In a perceptive book about Indian widowhood, Prof. Uma Chakravarty (of Delhi University) has done a study that shows as to how the norms for widowhood are different for different classes, particularly those of women who belong to working masses and those of women who belong to propertied classes. Therefore it needs to be stressed that all the icons and ideal women many talk about is only a reflection of their class rather than the reality. (Remember Roshoman?). Why do these studies exist? 1.Those who study women’s question invariably belong to the chattering classes that also includes intellectuals in the universities.2.It is easier to proceed from a stable, clichéd, safe and neat assumptions than to do field studies across populations. 3.One subtler reason may be that having eulogized Indian culture as in opposition to western culture that allows divorces freely and after having trumpeted about the stability of Indian Marriage, the intellectuals have a need to reconcile the existing reality that they have ignored so far and the cultural image they have built about widowhood and marriage in the books, discourses etc. The fact of the matter is there is not a single cultural icon or definition of ideal women India.
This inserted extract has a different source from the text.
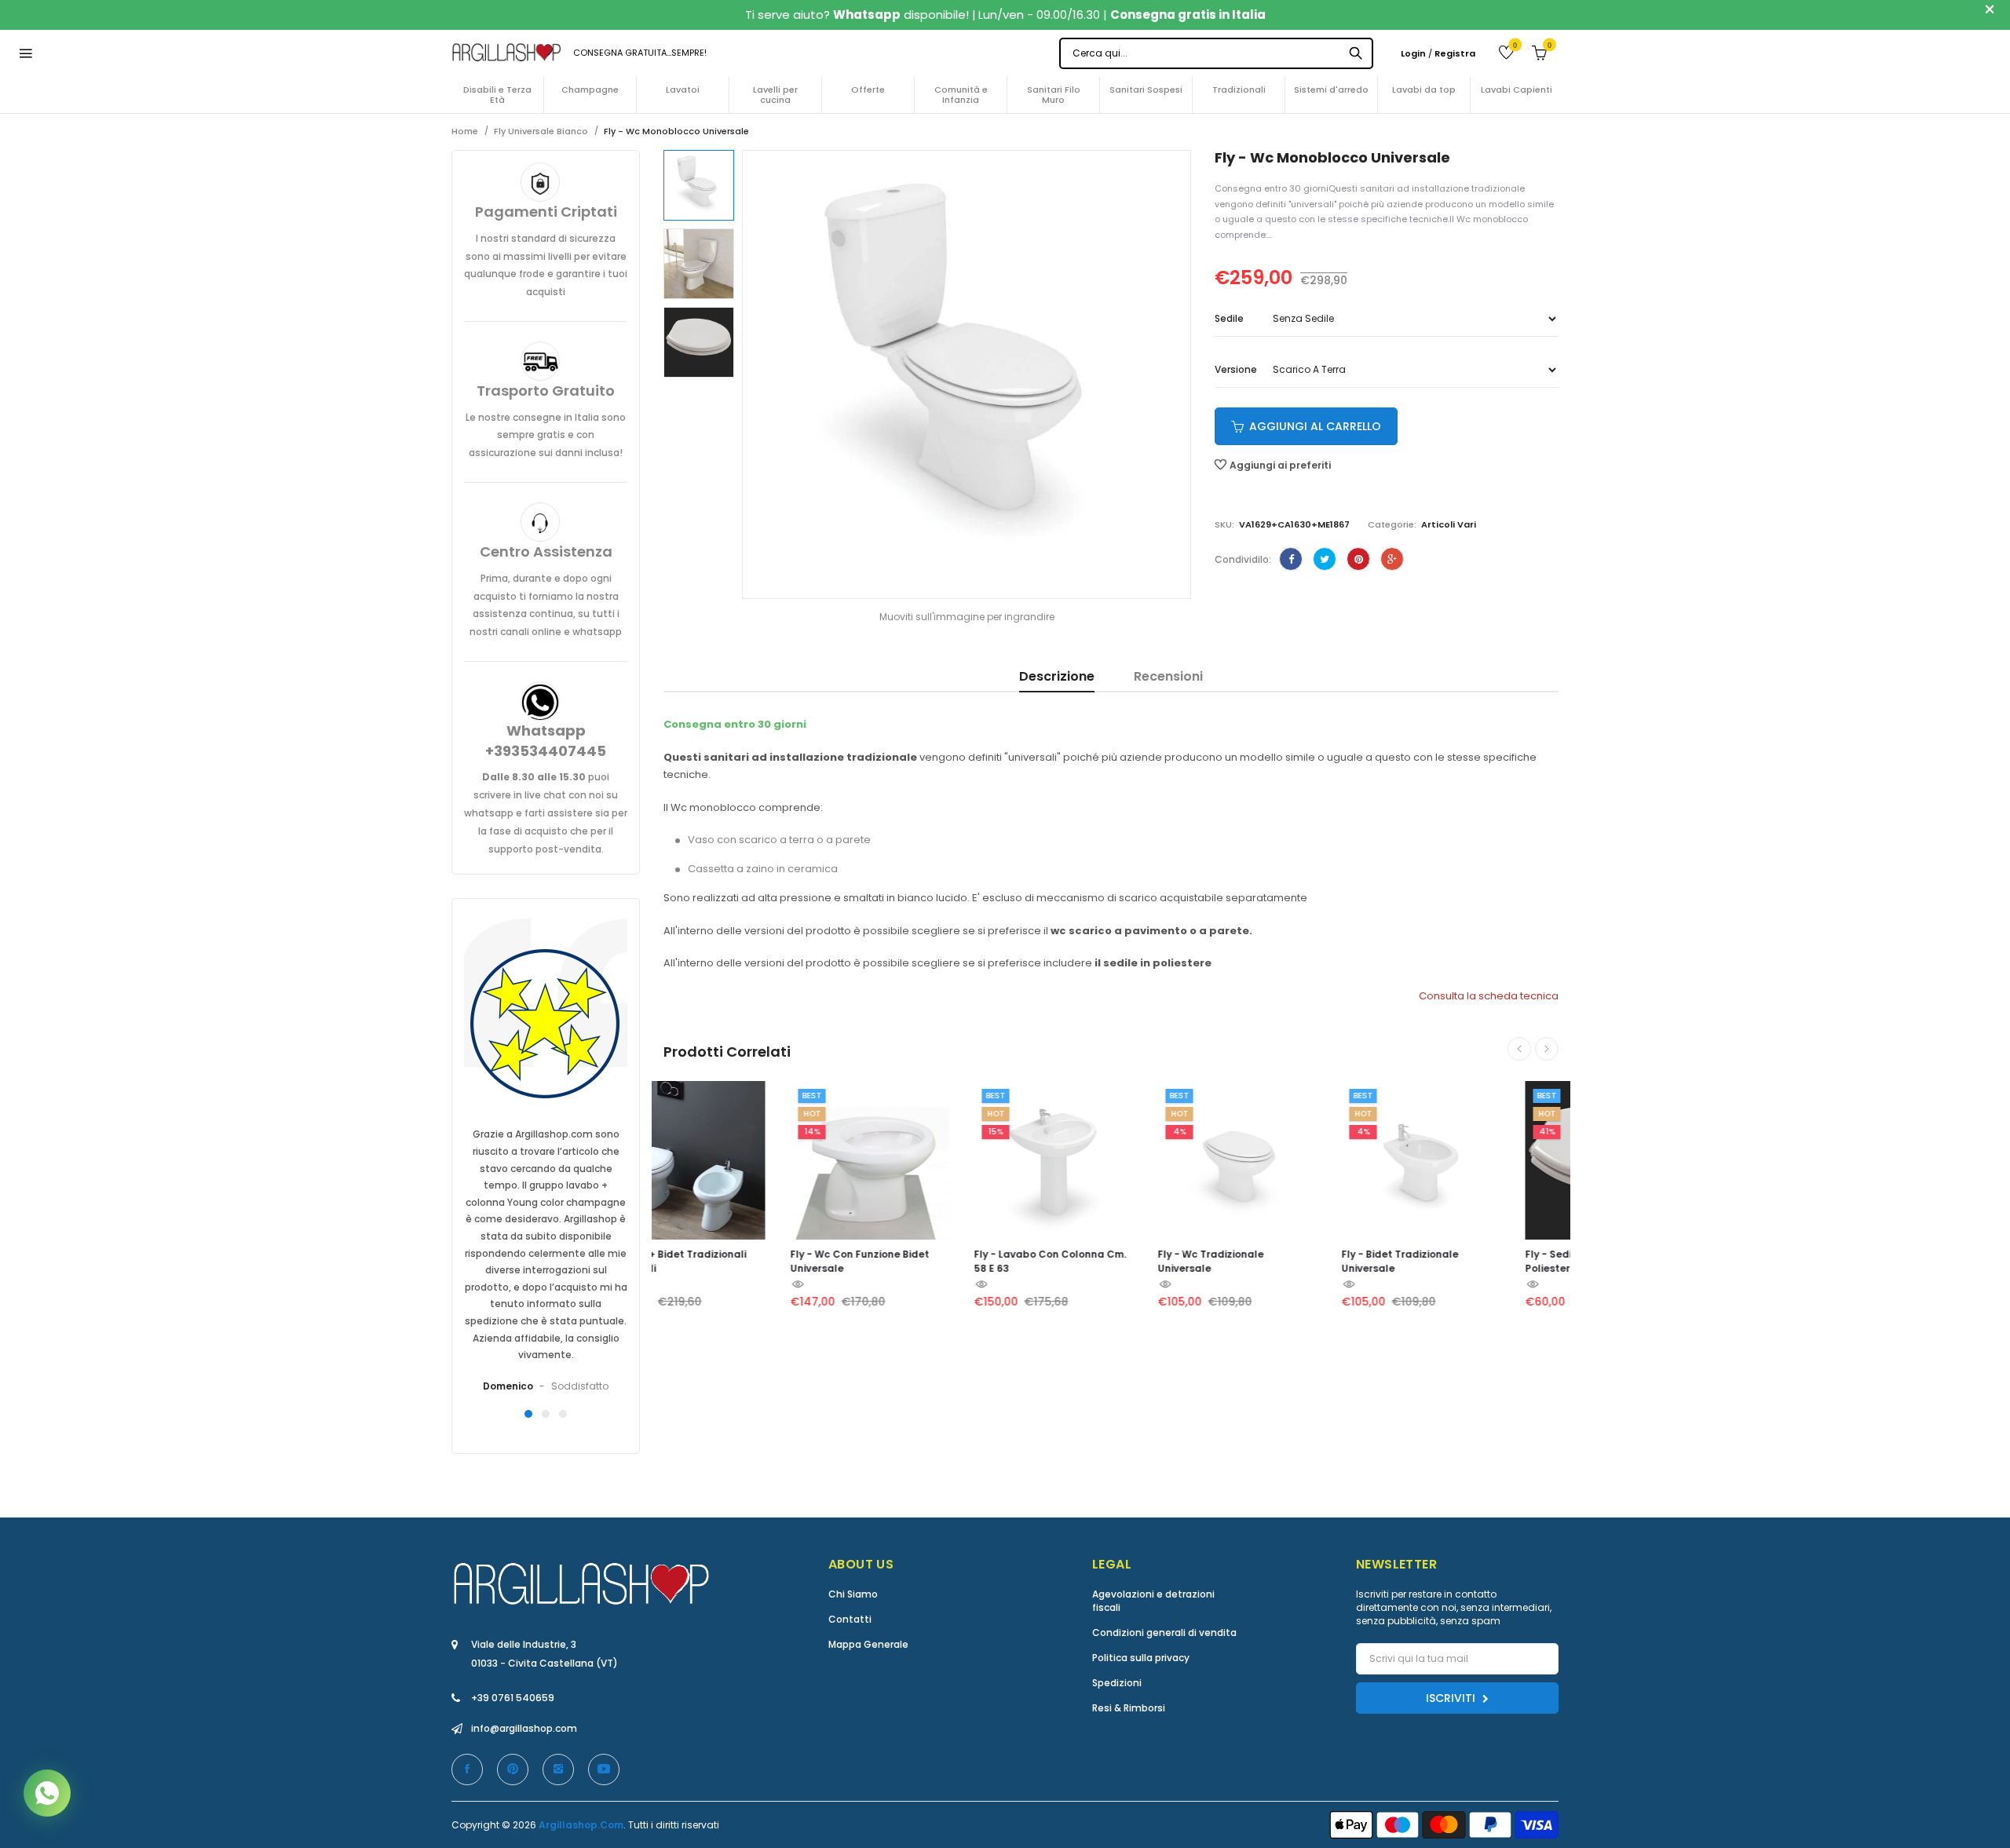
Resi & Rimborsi (1128, 1708)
For example, in a single language cultural space of Tamilnadu, there may be many icons. One is that of Kannagi, the wife of a betrayed merchant who was murdered on being accused of robbery at the kings place. Kannagi, after coming to know of her husband’s death, challenges the king and the king dies on coming to know of the unjustified killing on kings orders. Then she proceeds to burn the city of Madurai and goes to heaven. This is basically a revenge story. She is one of the icons who is cited as an example of loyalty to the husband. The queen in the story is also cited as an example of loyalty to her husband because he also died on her own volition on seeing her husband dead. Thirdly, the mistress of Kannagi’s husband Kovalan had a daughter and she was groomed to be a religious women who spurns marriage and devotes her life in the service of the poor. She is also an icon. All these are stories in (or connected to ) the epic of Silappathikaram. A tamil poet Avvaiyar prefers to live single, in an age and place where it may well look, impossible.
There is another point I wish to make, those who propagate the myth of single ideal women, have their own agenda and like history there no one narrative. An ideal may be a confluence of ideas and there may not be any individual who fits into those ideas. But to repeatedly cited Sita or Kannagi or any other women as ideal, is not appropriate and this in a country of million gods and goddesses where ideal women are too many to count .
Last but not the least, in the recent case of Muktar Mai of Pakistan, she was initially portrayed as an ideal and later dropped. This is a perfect example of myth making and how the myth is treated after some event that is not palatable to the media or women’s organisations.